Scheer: Es sind nicht nur die technischen Änderungen, sondern es werden auch Business-Modelle in Frage gestellt. Das bedeutet einmal, dass Produkte und Dienstleistungen viel stärker personalisiert werden können. Um es salopp zu sagen: Jeder hat sein eigenes Produkt. Das Zweite ist der Trend zur Selbststeuerung. Dinge, die sich selber steuern, ohne dass man darüber ein Steuerungssystem braucht. Das gilt für Dinge und für Personen, was ebenfalls zu neuen Business-Modellen führt. Beispiele sind selbstfahrende Autos wie bei Tesla oder das Thema Industrie 4.0. Bei Menschen sind es die Roboterunterstützung und intelligente Dienste. Dazu zählt auch, dass Mitarbeiter selber bestimmen wollen, wie lange und wo sie arbeiten. Eine weitere Herausforderung ist, dass sich die großen Plattform-Anbieter wie Amazon und eBay zwischen Herstellern bzw. Anbietern und Kunden drängen. Ohne Kundenbezug kann man nicht personalisieren, weil man den Kunden nicht mehr genau kennt. Viele Hersteller und Anbieter von Dienstleistungen werden damit zu Zulieferern derartiger Plattformen degradiert. In Zukunft könnte Facebook der größte Konkurrent von Versicherungsunternehmen sein, da es die Bedürfnisse der Kunden sehr genau kennt und auf Basis der Persönlichkeitsprofile künftig maßgeschneiderte Versicherungen anbieten kann.
Dazu kommt, dass viele Jobs wegfallen werden …
Scheer: Das bedeutet ja nicht, dass alle arbeitslos werden, es verschwinden Tätigkeiten und neue entstehen. Zudem existiert ja eine große Aufbaustimmung, etwa in der Startup-Szene, mit Ideen für neue Produkte und Dienstleistungen. Von daher sehe ich es nicht schwarzweiß. Man muss allerdings zugeben, dass es auch bei der ersten industriellen Revolution große Verwerfungen mit großen Auswanderungswellen gegeben hat. Hinterher sind neue Arbeitsplätze entstanden, es waren aber andere, die diese besetzt haben und der Prozess hat 50 Jahre gedauert. Ich glaube aber nicht, dass die Auswirkungen in Mitteleuropa sehr stark sein werden, anders als in der Dritten Welt, was meiner Meinung nach das größere politische Thema ist. Durch Automatisierung wie Robotic Process Automation wird zum Beispiel ein Teil der outgesourcten Tätigkeiten etwa im administrativen Bereich zurückgeholt werden. 
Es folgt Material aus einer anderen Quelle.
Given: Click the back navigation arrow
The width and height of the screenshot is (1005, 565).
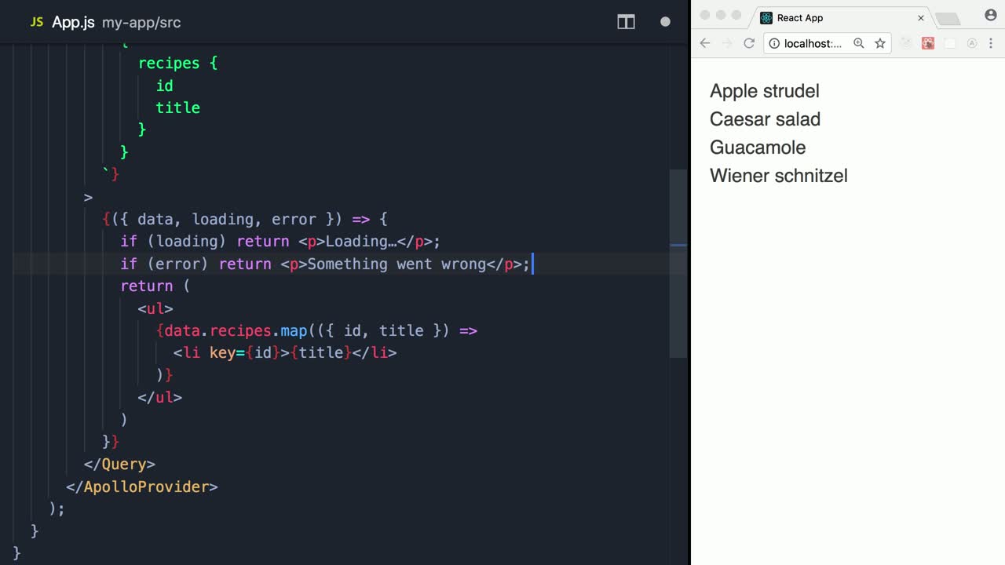Looking at the screenshot, I should click(704, 43).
Welche kulturellen Voraussetzungen braucht es, um den Wandel erfolgreich zu überstehen?
Scheer: Man muss erkennen, wo die eigenen Stärken der Zukunft liegen können. Man muss zudem bereit sein, von Jüngeren zu lernen und Strukturen schaffen, die das begünstigen. Organisationen dürfen keine Angst davor haben, in neuen Business-Modellen zu denken. Unternehmen müssen dort anfangen, wo sie die höchste digitale Kompetenz haben und sich fragen, ob diese angegriffen wird. Dafür ist es entscheidend, die richtigen Mitarbeiter zu haben. Wir müssen deshalb viel mehr gezielt in das gesamte Bildungssystem investieren – für mich der Schlüssel für alles. Hier geht es weniger darum, Programmieren zu lernen, sondern vor allem um das Denken in neuen Ansätzen.

Bergmann: In großen Organisationen entstehen wenig neue Ideen. Querdenken bei eingesessenen Managern, die Jahrzehnte im Unternehmen sind, kommt nur selten vor. Es hilft daher, Querdenker aus der Digital-Native-Generation hinzuzuholen oder sich Impulse bei Startups zu holen.